===== TASK INPUT
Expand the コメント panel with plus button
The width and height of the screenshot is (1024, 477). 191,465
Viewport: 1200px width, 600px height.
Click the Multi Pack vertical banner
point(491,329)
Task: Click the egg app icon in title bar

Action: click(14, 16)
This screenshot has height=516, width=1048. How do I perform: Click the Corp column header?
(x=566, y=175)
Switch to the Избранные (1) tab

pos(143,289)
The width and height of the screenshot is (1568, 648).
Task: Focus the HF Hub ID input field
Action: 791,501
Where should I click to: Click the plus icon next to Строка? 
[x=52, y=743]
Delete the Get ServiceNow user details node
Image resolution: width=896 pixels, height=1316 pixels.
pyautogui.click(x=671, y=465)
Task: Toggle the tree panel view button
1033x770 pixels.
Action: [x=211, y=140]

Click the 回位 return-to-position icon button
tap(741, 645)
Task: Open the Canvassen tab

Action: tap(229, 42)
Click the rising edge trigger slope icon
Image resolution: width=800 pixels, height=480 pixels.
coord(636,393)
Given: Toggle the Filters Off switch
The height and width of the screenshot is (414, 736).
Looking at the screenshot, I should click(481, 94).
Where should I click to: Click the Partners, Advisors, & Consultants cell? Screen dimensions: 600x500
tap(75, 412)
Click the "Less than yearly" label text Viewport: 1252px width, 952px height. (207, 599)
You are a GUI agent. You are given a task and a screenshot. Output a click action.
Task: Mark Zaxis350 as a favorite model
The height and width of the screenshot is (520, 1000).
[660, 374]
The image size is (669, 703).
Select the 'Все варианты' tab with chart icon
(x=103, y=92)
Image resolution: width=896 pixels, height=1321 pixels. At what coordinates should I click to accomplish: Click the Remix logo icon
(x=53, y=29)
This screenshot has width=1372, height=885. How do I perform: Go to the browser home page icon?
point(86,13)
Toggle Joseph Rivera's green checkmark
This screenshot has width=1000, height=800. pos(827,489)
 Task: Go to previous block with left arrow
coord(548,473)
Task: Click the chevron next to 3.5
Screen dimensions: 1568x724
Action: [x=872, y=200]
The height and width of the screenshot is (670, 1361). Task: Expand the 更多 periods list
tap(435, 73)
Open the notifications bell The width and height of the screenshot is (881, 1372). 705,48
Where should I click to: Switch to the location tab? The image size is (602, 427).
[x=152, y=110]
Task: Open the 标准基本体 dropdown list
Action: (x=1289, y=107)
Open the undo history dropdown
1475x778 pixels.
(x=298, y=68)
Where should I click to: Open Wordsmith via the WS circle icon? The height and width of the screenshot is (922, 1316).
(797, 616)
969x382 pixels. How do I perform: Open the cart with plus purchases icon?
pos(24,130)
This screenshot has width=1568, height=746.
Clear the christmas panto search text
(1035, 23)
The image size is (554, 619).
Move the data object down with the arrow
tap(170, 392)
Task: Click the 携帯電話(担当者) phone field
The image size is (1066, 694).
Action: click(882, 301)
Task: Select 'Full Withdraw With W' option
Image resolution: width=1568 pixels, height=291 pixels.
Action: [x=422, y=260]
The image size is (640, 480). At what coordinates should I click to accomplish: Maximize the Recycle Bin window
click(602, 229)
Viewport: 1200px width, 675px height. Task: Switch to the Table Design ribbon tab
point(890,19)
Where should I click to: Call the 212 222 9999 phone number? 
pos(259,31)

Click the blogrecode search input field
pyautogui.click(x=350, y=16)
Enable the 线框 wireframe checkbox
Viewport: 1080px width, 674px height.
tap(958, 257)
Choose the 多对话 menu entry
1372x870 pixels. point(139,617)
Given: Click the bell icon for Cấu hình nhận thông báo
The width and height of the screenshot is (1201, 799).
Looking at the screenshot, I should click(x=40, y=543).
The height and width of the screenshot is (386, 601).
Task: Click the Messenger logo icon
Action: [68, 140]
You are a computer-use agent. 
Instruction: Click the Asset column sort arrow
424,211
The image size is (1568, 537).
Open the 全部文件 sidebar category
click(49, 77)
==========
» WHAT THE TASK REQUIRES
Every line that contains the string "bell" should be copied from the records.

» ANSWER SECTION
Open the notifications bell The width and height of the screenshot is (881, 1372). 705,48
Given: Click the bell icon for Cấu hình nhận thông báo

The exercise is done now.